Increased Interest Rates amidst Rising Inflation Worrying. JCTR ZAMBIA Press Release 11th November, 2015


JCTR Website LogoThe Central Statistical Office in its October press release announced an increase in inflation of 6.6 percentage points. The October inflation of 14.3 percent is almost double the September inflation of 7.7 percent. The sharp increased has been blamed on the depreciating Kwacha. To many Zambians, the increase is not a surprise but a confirmation of the escalating commodity prices most of which have more than doubled in the last few weeks.

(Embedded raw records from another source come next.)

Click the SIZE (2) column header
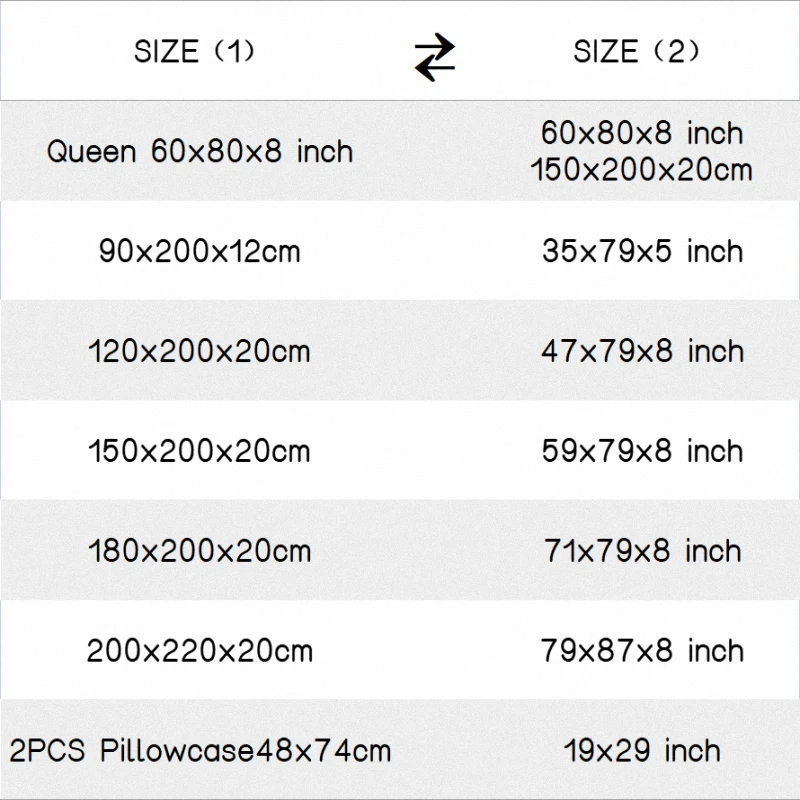800x800 pixels. click(637, 52)
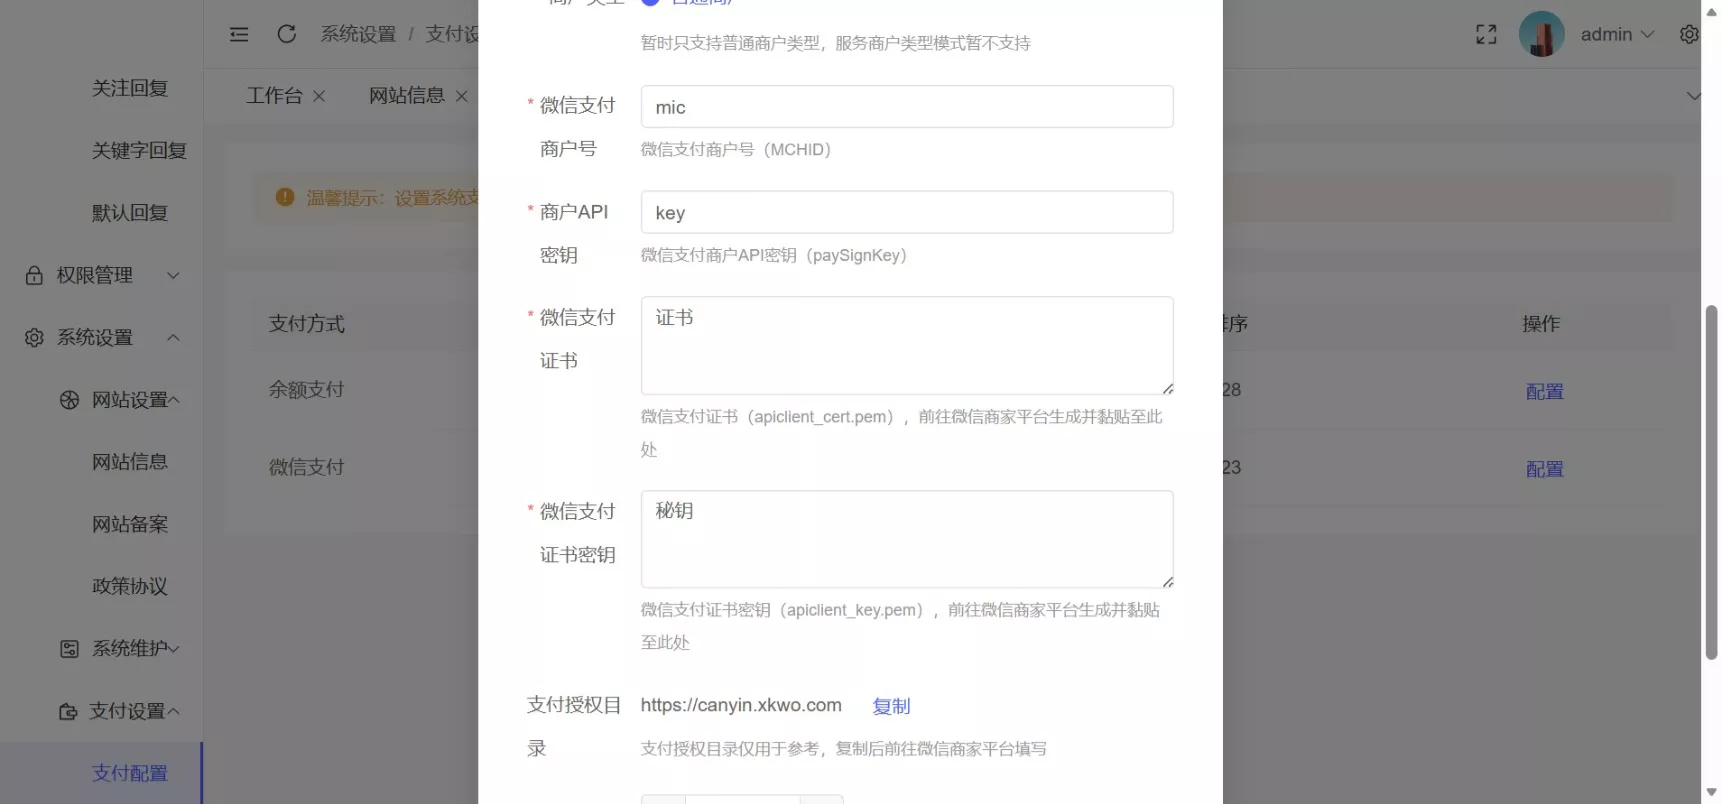Screen dimensions: 1722x804
Task: Enter fullscreen mode via header icon
Action: click(x=1486, y=34)
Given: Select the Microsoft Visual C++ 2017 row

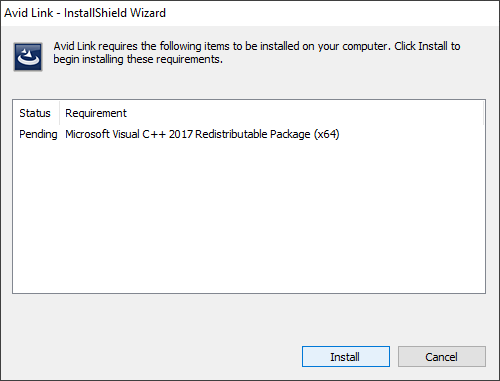Looking at the screenshot, I should [249, 134].
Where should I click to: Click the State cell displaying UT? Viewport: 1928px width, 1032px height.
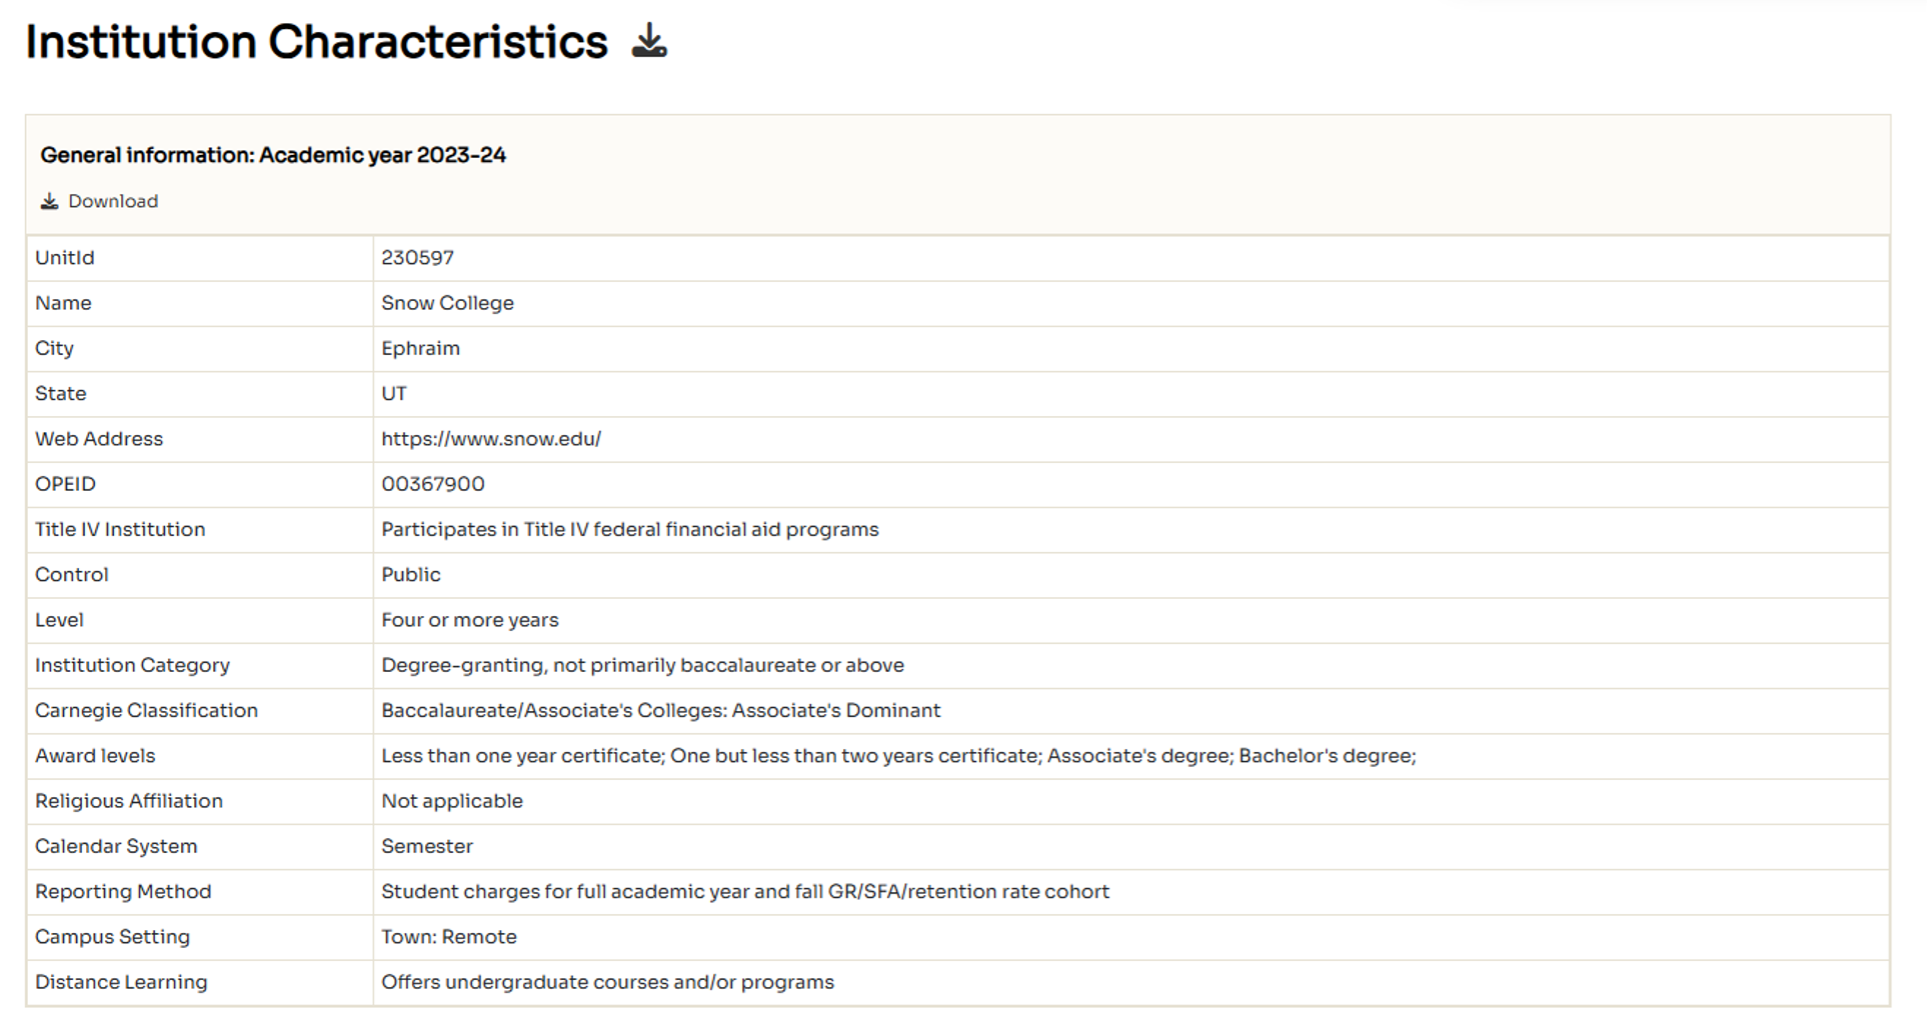click(x=394, y=393)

The October Basic Needs Basket for a family of five living in Lusaka as measured by the Jesuit Centre for Theological Reflection (JCTR) exhibited a very similar trend reflecting an increase of K302.1 from K3, 957.46 in September to K4, 249.56. Costs contributing to this was almost all of the food commodities (i.e. 12 out of the 15 food items had seen a rise in cost, the highest being that of Kapenta that saw a K50 increase). In comparison to the Lusaka October 2014 BNB (which stood at K3, 635.83) there has been a rise of over K600 (16.8% increase). It is also the first time that the Lusaka Basic Needs Basket has breached the K4, 000 barrier and thus a cause for concern to JCTR. This development is of great concern especially that the depreciation of the Kwacha continues unabated. The continued deficit in energy supply and the resultant decline in productivity will make recovery in cost of living even more difficult.  

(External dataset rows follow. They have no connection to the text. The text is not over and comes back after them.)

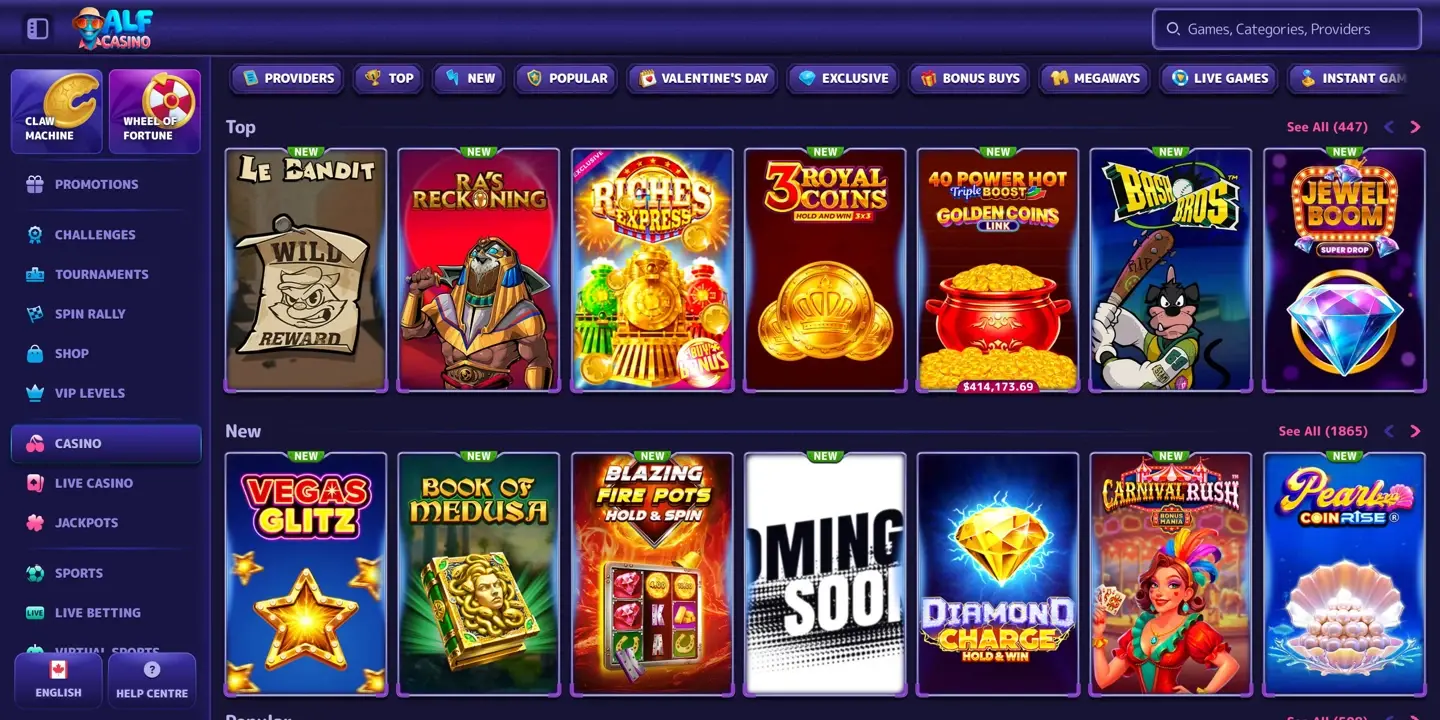The height and width of the screenshot is (720, 1440).
Task: Open the Le Bandit game thumbnail
Action: tap(306, 270)
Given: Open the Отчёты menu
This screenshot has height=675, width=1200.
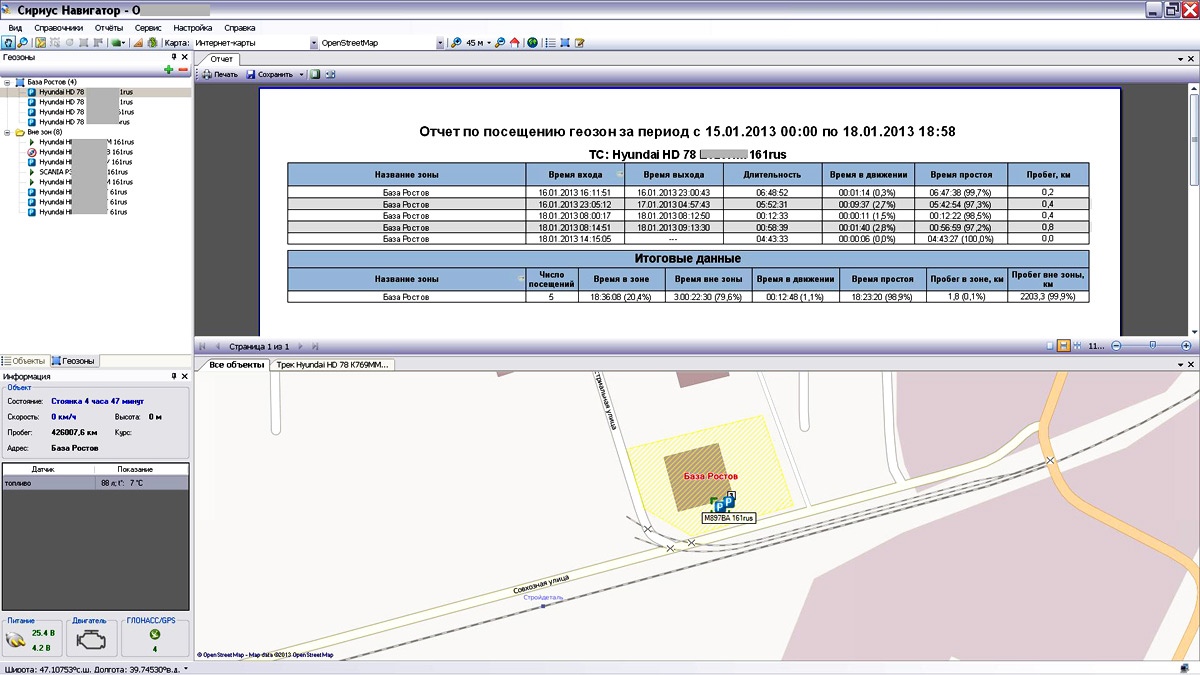Looking at the screenshot, I should [x=108, y=28].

In response to the rising inflation Bank of Zambia has raised the policy rate from 12.5 percent to 15.5 percent and also lifted the cap on lending rates by commercial banks. This monetary policy instrument is meant to curb the rising inflation and keep it within the single digit target for the year.  This raises one key concern in the midst of rising cost of doing business and declining productivity. While the policy may slow down inflation in the short run, it may further stifle productivity as investors hold back their investment due to increased cost of credit. Reduced productivity may in turn result in inflation through reduced supply of commodities. The Bank of Zambia should therefore balance well the need for low inflation and sustaining productivity. The move to raise interest rates will also hurt individuals with personal loans that have flexible interest rates as they will be required to repay their loans at the new rates.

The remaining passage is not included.